-- Data records follows --

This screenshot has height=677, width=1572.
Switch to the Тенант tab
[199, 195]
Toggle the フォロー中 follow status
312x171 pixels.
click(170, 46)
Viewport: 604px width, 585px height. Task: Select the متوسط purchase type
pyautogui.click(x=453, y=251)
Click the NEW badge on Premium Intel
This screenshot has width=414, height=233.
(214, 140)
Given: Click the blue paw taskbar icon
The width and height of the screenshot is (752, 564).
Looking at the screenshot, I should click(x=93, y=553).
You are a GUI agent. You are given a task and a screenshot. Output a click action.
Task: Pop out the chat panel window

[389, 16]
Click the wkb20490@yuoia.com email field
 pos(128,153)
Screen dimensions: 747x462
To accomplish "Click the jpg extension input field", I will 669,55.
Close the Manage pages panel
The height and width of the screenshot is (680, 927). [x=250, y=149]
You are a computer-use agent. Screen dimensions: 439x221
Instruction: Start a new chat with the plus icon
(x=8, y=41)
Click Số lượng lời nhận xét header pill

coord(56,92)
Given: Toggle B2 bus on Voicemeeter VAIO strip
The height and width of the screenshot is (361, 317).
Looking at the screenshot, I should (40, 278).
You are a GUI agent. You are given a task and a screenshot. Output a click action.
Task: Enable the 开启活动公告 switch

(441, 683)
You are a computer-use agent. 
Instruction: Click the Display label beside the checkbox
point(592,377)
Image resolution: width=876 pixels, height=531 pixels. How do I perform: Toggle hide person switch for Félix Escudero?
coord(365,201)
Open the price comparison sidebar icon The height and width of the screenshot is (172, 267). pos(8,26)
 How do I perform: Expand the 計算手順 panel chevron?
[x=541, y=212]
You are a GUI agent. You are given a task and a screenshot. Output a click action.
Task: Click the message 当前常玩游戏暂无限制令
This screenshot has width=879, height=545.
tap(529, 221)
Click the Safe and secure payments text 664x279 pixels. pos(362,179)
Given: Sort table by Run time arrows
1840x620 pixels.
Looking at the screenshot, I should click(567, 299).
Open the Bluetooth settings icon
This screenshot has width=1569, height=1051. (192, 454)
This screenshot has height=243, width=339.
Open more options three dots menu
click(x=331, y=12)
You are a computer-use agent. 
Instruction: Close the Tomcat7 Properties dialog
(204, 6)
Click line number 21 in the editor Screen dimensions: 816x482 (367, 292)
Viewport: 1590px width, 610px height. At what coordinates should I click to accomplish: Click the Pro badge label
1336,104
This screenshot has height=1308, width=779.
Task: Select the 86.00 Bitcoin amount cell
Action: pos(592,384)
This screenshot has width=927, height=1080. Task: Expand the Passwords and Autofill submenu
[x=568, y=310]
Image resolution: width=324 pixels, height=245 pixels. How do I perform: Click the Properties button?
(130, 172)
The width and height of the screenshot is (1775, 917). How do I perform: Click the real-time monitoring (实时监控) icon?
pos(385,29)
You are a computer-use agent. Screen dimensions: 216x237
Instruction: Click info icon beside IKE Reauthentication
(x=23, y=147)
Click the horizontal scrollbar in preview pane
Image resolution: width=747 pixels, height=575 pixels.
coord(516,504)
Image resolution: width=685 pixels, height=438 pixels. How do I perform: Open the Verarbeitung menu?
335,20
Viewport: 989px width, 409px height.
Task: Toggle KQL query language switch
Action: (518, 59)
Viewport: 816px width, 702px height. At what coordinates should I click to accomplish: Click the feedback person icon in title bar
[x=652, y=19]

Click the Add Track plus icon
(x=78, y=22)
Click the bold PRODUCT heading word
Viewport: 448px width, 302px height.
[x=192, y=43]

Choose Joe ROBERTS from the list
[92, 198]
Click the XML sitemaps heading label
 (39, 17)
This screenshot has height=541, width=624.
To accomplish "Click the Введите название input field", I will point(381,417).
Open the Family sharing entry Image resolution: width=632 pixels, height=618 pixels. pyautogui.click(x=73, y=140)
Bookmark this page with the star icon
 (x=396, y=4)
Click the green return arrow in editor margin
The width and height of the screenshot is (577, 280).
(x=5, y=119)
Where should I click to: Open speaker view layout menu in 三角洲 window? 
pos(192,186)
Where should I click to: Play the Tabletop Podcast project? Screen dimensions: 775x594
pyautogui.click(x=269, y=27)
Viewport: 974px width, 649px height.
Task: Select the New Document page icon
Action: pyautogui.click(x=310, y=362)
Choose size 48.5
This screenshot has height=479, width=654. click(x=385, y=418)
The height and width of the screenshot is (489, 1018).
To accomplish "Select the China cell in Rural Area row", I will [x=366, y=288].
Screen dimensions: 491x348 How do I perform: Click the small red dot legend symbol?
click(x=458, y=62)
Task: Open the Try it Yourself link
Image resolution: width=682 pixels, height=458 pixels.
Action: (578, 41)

-- Data records concluded --

◆ What is expected
Only lines that include "input" belong in the answer; copy all of them from the listing.

◆ Exercise response
To accomplish "Click the jpg extension input field", I will 669,55.
To accomplish "Click the Введите название input field", I will point(381,417).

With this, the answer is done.